6. Focus on delivering material information
A concept borrowed from law and accounting, “material information” is information that causes a recipient to change their thinking on a particular matter or alter their judgment or course of action. “They will do something in response to receiving the material information,” says Kenneth McGee, a research fellow at research and advisory firm Info-Tech Research Group.
For example, a vehicle’s oil gauge may only be checked once, if at all, during the course of a journey.
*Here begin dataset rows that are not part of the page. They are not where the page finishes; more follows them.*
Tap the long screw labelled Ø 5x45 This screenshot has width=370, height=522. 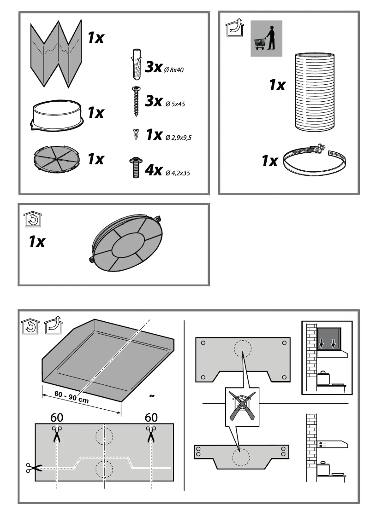136,101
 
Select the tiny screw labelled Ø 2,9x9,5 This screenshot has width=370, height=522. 136,135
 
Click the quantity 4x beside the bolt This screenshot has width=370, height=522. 153,170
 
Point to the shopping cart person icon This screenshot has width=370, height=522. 266,39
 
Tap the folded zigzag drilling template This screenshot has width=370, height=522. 56,53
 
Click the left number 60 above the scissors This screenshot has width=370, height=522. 57,418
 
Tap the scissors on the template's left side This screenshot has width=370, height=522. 33,468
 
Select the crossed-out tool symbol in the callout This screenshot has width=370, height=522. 242,406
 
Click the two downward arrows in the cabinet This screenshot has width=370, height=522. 327,343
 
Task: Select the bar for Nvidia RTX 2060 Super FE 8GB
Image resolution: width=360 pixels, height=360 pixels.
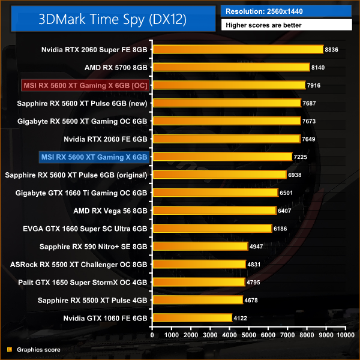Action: (238, 49)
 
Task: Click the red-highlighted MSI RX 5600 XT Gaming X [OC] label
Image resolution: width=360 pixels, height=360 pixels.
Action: (85, 85)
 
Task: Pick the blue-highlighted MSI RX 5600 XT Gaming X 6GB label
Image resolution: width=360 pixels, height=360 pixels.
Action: (93, 157)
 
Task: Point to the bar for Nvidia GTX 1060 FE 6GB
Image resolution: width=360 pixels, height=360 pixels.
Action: (192, 318)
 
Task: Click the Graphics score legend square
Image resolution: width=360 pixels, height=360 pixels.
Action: (9, 349)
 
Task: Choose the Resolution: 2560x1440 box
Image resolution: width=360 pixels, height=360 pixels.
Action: (287, 11)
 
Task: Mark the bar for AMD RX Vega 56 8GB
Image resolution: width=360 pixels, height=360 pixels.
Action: (214, 211)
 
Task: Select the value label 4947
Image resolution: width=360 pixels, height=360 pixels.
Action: (258, 247)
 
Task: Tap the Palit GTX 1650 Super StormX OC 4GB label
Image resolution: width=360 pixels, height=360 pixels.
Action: (79, 282)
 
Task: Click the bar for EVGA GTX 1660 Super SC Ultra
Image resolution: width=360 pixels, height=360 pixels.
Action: (212, 229)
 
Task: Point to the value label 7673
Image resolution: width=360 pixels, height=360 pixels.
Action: (311, 121)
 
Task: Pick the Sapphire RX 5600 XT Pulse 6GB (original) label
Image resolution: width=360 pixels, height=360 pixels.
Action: (76, 175)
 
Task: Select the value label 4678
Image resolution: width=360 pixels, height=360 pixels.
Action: (253, 300)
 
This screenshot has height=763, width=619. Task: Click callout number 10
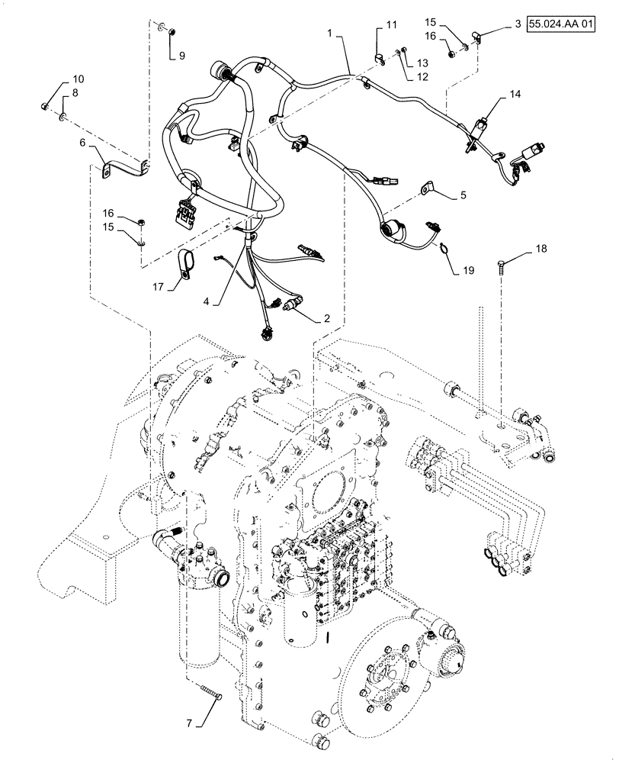[79, 79]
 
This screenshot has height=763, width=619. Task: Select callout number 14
[517, 94]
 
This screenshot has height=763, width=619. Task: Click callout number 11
[391, 26]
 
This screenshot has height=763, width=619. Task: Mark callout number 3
[518, 25]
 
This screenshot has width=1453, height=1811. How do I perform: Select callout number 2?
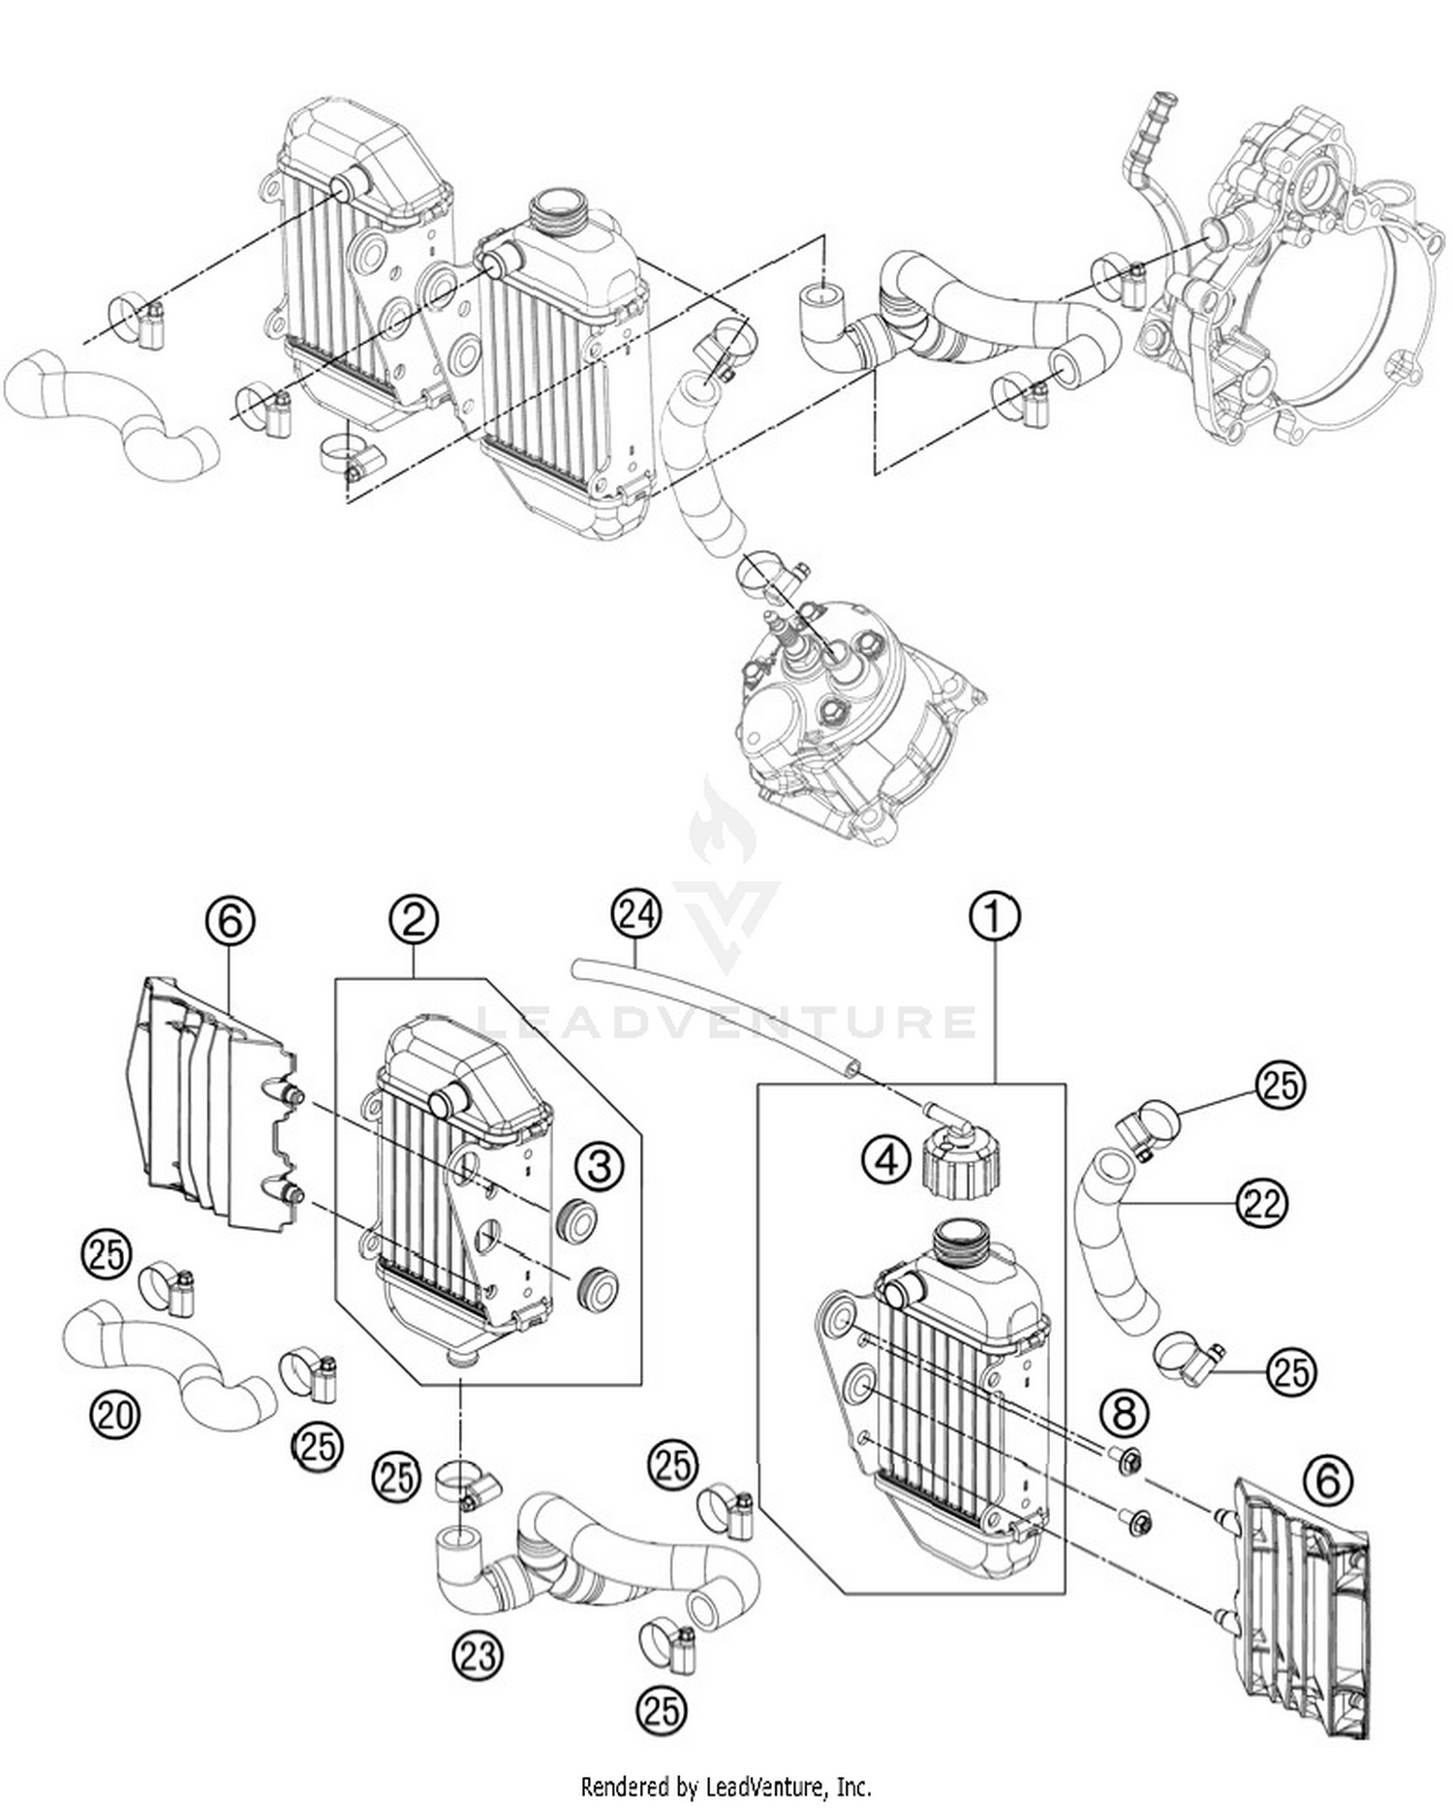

That’s static information. “But if [an] alarm illuminates or sounds, the driver will immediately consider seeking a solution at the very next exit,” McGee explains.
Executives and managers are flooded with information — far too much to ever absorb completely. “However, only … a very small amount of material information needs to be analyzed in real-time to ensure success,” McGee notes.
7. Build an analytics team that understands key business needs
The analytics team should be a true partner, not simply an order taker. “When the analytics team is seen as a business enabler and not a cost center, the enterprise will be willing to invest more in people resources and technology to support the analytics function,” advises Kathy Rudy, partner and chief data and analytics officer at technology research and advisory firm Information Services Group.
The best way to ensure long-term success is to furnish the analytics team with business knowledge so it can provide relevant intelligence, Rudy says. “The more they know about the business, the better they will be at delivering analytics that matter.”
Over time, a well-supported analytics team will gain the ability to provide increasingly relevant data that enables decision-makers to take fast, well-informed action. “This includes bringing in market data through API connections and data scraping, to support internally generated analytics,” Rudy says. “Being a partner through real-time analytics and telling your executive team things they wouldn’t know on their own, or even think to ask, will make you a rock star.”